Gegebener Text:
───
Montag, 23. Juni 2014

"Die Ghanaer erkennen Sie an den gelben Stutzen!"

"Die Ghanaer erkennen Sie an den gelben Stutzen!" informierte vor einigen Jahren Marcel Reif seine TV-Zuschauer, als eben dieses afrikanische Team gegen die deutsche Nationaltruppe antreten musste.

Bis heute ist das eines meiner liebsten Zitate, wenn es um König Fußball geht und ich freue mich immer wieder, wenn ich ein Spiel Ghanas und die gelben Stutzen sehe und dementsprechend - mehr zu meiner als zur Belustigung anderer - das Zitat anbringen kann. Weniger freue ich mich, wenn ich Marcel Reif kommentieren höre, aber das ist eine andere Geschichte.

Samstag Abend, als sie wieder mal gegen Deutschland spielten, trugen die Ghanaer übrigens rote Stutzen. Ich habe sie zunächst nicht erkannt.

Das erste Mal publikes Gucken mit der besten Hamburg-Freundin stand auf dem Plan, die Motivation war launetechnisch eher gering, aber versprochen ist versprochen und Freundin F. kann ich eh keinen Wunsch abschlagen.

Als es dann, als ich um 19 Uhr die Wohnung verlies, auch noch zu regnen begann, war ich vollends bedient. Public Viewing im Regen, na herzlichen Glückwunsch.
───
Ziel der Aufgabe:
Gib aus dem Text über die Stutzen der Ghanaer den Abschnitt wortgetreu aus, der mit den Worten „Montag, 23. Juni“ anfängt und mit „Nationaltruppe antreten musste.“ aufhört.

Auszug Datensatz:
───
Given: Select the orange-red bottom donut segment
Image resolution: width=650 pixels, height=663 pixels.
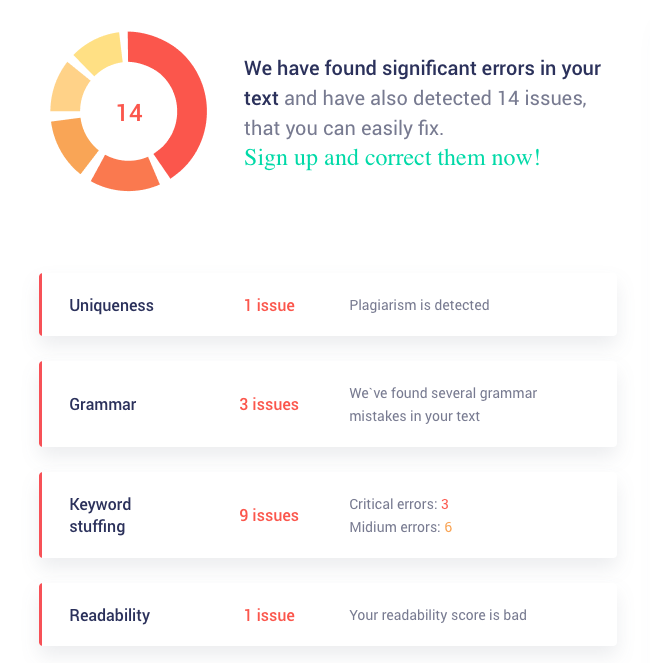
───
Schriftliche Antwort:
Montag, 23. Juni 2014

"Die Ghanaer erkennen Sie an den gelben Stutzen!"

"Die Ghanaer erkennen Sie an den gelben Stutzen!" informierte vor einigen Jahren Marcel Reif seine TV-Zuschauer, als eben dieses afrikanische Team gegen die deutsche Nationaltruppe antreten musste.